Carbonic Anhydrase Inhibitors and High Altitude Illnesses

Abstract

Carbonic anhydrase (CA) inhibitors, particularly acetazolamide, have been used at high altitude for decades to prevent or reduce acute mountain sickness (AMS), a syndrome of symptomatic intolerance to altitude characterized by headache, nausea, fatigue, anorexia and poor sleep. Principally CA inhibitors act to further augment ventilation over and above that stimulated by the hypoxia of high altitude by virtue of renal and endothelial cell CA inhibition which oppose the hypocapnic alkalosis resulting from the hypoxic ventilatory response (HVR), which acts to limit the full expression of the HVR. The result is even greater arterial oxygenation than that driven by hypoxia alone and greater altitude tolerance.
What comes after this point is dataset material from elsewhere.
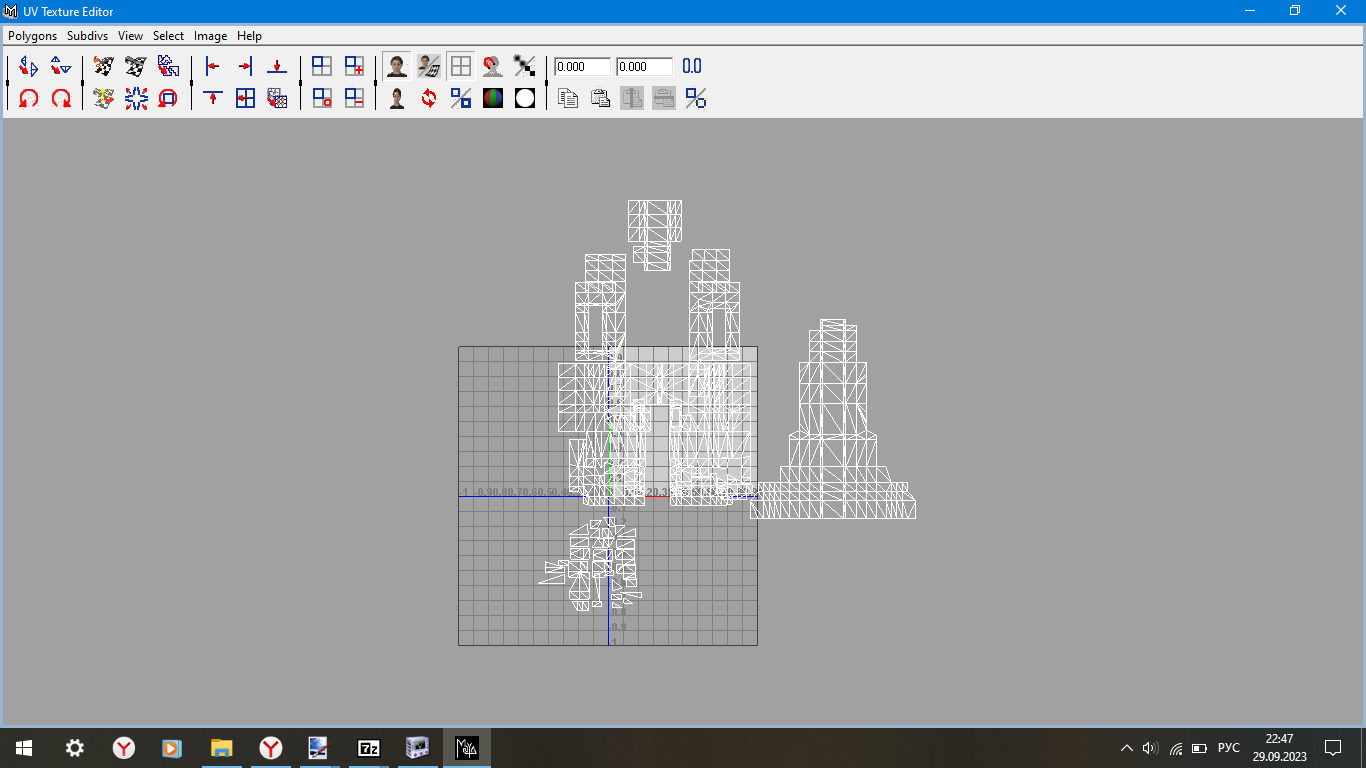Image resolution: width=1366 pixels, height=768 pixels.
Task: Toggle texture image display face icon
Action: 397,67
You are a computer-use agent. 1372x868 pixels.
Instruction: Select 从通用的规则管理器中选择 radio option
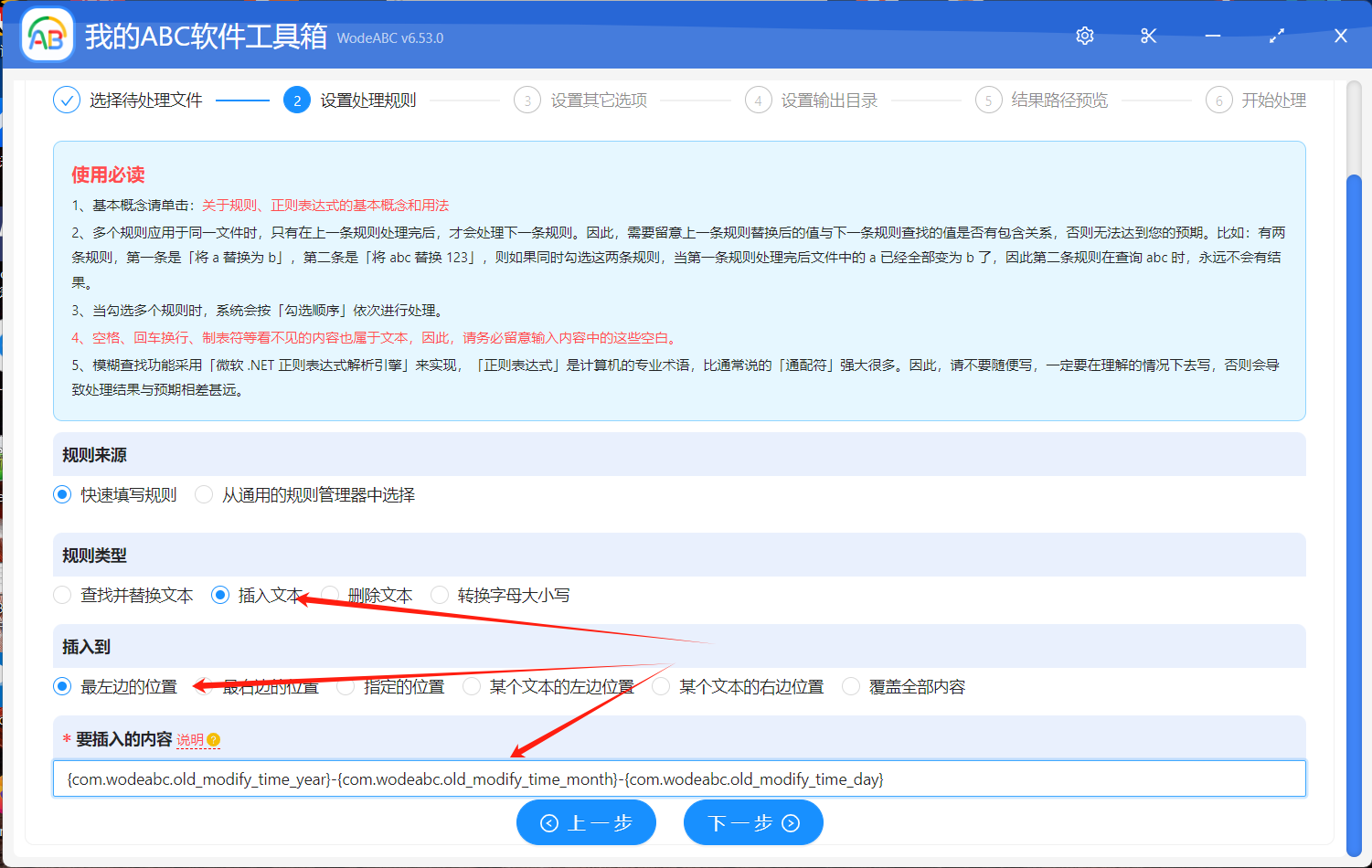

The severity of several additional diseases of high attitude may also be reduced by acetazolamide, including high altitude cerebral edema (HACE), high altitude pulmonary edema (HAPE) and chronic mountain sickness (CMS), both by its CA-inhibiting action as described above, but also by more recently discovered non-CA inhibiting actions, that seem almost unique to this prototypical CA inhibitor and are of most relevance to HAPE. This chapter will relate the history of CA inhibitor use at high altitude, discuss what tissues and organs containing carbonic anhydrase play a role in adaptation and maladaptation to high altitude, explore the role of the enzyme and its inhibition at those sites for the prevention and/or treatment of the four major forms of illness at high altitude.